'European elite got too arrogant and it might make EU leaders think again'
As if it was St Patrick's Day, suddenly everyone was Irish, even hardened British Eurosceptics, writes Judith Crosbiein Brussels.
IT WOULD have had the No campaigners choking on their posters about Irish freedom. From lunchtime yesterday a group of British Eurosceptics had gathered around a large Irish flag draped over tables in Kitty O'Shea's pub in the heart of the EU district.
As things livened up with news trickling in from Ireland, ashtrays and drinks were placed on the Tricolour. But nothing was going to dampen this party.
"It's terrific, absolutely great," beamed Nigel Farage, MEP and leader of the UK Independence Party (UKIP) in the European Parliament. "Despite all the appalling bullying the Irish have shown they know their own minds," he said.
As if it was St Patrick's Day, suddenly everyone was Irish.
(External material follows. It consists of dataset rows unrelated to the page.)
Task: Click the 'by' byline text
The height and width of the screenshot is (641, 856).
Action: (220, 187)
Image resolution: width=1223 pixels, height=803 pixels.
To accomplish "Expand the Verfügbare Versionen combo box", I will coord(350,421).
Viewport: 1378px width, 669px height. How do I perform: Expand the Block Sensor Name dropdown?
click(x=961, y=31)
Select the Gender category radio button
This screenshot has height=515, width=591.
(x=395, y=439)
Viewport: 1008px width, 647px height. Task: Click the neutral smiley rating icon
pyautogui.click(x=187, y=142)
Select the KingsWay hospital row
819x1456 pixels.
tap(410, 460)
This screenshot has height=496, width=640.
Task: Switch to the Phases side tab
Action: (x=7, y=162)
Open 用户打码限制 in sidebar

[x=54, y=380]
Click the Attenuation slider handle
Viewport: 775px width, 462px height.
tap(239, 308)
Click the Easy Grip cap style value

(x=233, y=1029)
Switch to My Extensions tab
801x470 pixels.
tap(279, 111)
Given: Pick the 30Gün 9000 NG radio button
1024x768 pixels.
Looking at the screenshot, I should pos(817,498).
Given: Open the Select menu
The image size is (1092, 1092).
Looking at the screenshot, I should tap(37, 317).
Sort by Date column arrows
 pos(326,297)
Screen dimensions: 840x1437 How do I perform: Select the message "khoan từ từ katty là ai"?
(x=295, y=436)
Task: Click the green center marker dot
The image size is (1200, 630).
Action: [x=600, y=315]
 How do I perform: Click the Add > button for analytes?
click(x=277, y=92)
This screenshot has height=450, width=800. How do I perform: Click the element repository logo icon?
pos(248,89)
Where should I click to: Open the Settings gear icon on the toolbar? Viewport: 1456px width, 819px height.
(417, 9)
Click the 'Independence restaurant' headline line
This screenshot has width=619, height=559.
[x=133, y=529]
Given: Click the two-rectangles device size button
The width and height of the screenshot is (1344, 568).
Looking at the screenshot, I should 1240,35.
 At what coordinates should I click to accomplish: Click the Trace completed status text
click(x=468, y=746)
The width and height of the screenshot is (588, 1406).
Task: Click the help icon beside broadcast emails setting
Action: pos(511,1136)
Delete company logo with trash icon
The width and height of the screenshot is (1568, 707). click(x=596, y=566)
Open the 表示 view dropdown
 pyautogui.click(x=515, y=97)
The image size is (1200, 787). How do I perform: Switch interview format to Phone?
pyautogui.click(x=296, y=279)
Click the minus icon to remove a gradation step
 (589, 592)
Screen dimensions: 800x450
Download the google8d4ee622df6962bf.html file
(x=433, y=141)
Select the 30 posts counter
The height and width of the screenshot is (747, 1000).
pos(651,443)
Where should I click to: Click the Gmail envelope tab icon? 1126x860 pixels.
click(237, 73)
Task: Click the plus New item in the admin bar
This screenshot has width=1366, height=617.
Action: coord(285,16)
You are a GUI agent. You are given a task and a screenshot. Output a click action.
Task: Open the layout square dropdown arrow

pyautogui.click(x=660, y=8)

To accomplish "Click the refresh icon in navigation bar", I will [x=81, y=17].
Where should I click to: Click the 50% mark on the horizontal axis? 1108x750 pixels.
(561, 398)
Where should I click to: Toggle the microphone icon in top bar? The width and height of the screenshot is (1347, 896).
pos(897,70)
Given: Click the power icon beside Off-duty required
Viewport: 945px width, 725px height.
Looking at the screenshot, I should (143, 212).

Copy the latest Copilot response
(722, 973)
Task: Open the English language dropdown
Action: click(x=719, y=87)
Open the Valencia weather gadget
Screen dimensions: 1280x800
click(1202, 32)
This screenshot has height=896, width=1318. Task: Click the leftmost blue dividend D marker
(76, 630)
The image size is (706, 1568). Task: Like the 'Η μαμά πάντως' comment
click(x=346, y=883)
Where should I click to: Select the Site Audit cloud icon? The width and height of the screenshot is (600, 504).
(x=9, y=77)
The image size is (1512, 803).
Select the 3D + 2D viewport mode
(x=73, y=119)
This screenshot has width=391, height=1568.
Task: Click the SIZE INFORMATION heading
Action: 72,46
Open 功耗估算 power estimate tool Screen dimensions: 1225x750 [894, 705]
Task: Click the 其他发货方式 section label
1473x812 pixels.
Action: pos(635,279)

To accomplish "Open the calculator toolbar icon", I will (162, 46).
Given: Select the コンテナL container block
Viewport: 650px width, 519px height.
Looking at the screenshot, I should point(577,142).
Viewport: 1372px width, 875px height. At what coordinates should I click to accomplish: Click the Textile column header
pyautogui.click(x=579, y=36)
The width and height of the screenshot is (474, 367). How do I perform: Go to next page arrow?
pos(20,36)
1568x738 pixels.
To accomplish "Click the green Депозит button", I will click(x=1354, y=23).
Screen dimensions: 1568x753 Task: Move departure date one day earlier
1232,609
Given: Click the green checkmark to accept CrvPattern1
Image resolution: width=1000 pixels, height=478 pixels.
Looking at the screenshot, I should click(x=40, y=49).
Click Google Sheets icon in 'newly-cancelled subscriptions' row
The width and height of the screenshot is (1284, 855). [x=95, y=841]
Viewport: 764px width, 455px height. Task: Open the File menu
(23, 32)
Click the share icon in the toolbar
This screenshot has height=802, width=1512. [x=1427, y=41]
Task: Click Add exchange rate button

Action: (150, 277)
The drinks of choice were Guinness, Kilkenny and Bulmers, while the UKIP punters and their fellow Eurosceptics from around Europe insisted that the pub show television referendum coverage from RTÉ.
Alas, they had to settle for Sky News for the half-hour that the Irish broadcaster switched over to show the Australian soap opera, Neighbours.
"The Irish didn't vote as Irish, they voted as Europeans and I am glad they saved the rest of us," said Emmanuel Bordez, who works for French Eurosceptic MEP Philippe de Villiers.
"It is good for all European people. Only Irish people had the possibility to vote, but if the French, if the British, if the Dutch had voted they also would have said 'no'," said Karoly Lorant, a Hungarian official working in the European Parliament's Independence/Democracy group.
But not everyone was in such jubilant mood. Over at the European Parliament's coffee bar, officials including press officers, political group strategists and MEPs' assistants, sat in huddled groups and mulled over the results.
"Personally it's a catastrophe. The Lisbon Treaty is a natural evolution of Europe and it is falling," said one young Romanian.
"It's a shame, we are saddened. There will be far-reaching negative consequences. Ireland may not feel it this year or next year, but they will feel it," said a Belgian official.
"I can't understand how a country which joined in 1973 as one of the poorest countries in Europe and has undergone an amazing recovery with a lot of support from the EU has forgotten that," said a Dutch official.
"What is very disappointing is that apparently a majority of voters followed people who lied. If you have to lie to obtain your vote it's very sad," said his colleague. There seemed to be no question of proceeding without Ireland. "You can't talk about Europe if you don't include Ireland," he said.
But some in the parliament felt the result was a wake-up call to Europe's elite. "I think it's a great result. It restores your faith in democracy. There's a feeling that the European elite got too arrogant and it might make EU leaders think again," said a Welsh official. "In a way I'm happy. The way things are planned at EU level shows a democratic deficit," said an official from Spain.
Over at the European Commission's daily press briefing there was some sympathy for this view. "I'm glad it's a No. This treaty was dreamed up in backrooms. It's bad for the commission and good for big member states. Everything can function perfectly under the current system," said one commission official.
Given the No vote on the EU constitution three years ago in The Netherlands, Ireland also received some sympathy yesterday from Dutch journalists. "Ireland has a perfect right to say No. All this talk that this is going to be a problem for Ireland alone, it's a problem for the EU," said one. But others at the commission were not as understanding. "Ungrateful bastards. After all the money you got," said one British Brussels insider.